The kAudioUnitProperty_TailTime property is the most common one you’ll need to implement for an effect unit. To do this:
Override the SupportsTail method from the AUBase superclass by adding the following method statement to your audio unit custom class definition:
virtual bool SupportsTail () {return true;} |
If your audio unit has a tail time other than 0 seconds, override the GetTailTime method from the AUBase superclass. For example, if your audio unit produces reverberation with a maximum decay time of 3000 mS, add the following override to your audio unit custom class definition:
virtual Float64 GetTailTime() {return 3;} |
You can define custom audio unit properties for passing information to and from a custom view. For example, the FilterDemo project in the Core Audio SDK uses a custom property to communicate the audio unit’s frequency response to its view. This allows the view to draw the frequency response as a curve.
To define a custom property when building your audio unit from the SDK, you override the GetPropertyInfo and GetProperty methods from the AUBase class. Your custom view calls these methods when it needs the current value of a property of your audio unit.
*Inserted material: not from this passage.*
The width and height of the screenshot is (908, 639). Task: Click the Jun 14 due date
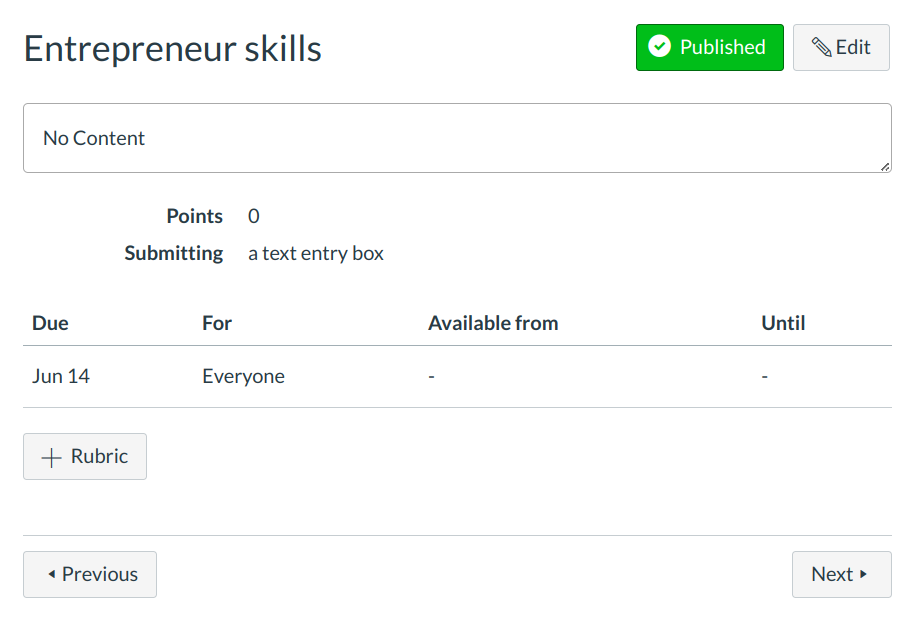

You add code to the GetPropertyInfo method to return the size of each custom property and a flag indicating whether it is writable. You can also use this method to check that each custom property is being called with an appropriate scope and element. Listing 2-11 shows this method’s signature:
Listing 2-11 The GetPropertyInfo method from the SDK’s AUBase class
virtual ComponentResult GetPropertyInfo ( |
AudioUnitPropertyID inID, |
AudioUnitScope inScope, |
AudioUnitElement inElement, |
UInt32 &outDataSize, |
Boolean &outWritable); |
You add code to the GetProperty method to tell the view the current value of each custom property:
Listing 2-12 The GetProperty method from the SDK’s AUBase class
virtual ComponentResult GetProperty ( |
AudioUnitPropertyID inID, |
AudioUnitScope inScope, |
AudioUnitElement inElement, |
void *outData); |
You would typically structure the GetPropertyInfo and GetProperty methods as switch statements, with one case per custom property. Look at the Filter::GetPropertyInfo and Filter::GetProperty methods in the FilterDemo project to see an example of how to use these methods.
You override the SetProperty method to perform whatever work is required to establish new settings for each custom property.
Each audio unit property must have a unique integer ID. Apple reserves property ID numbers between 0 and 63999. If you use custom properties, specify ID numbers of 64000 or greater.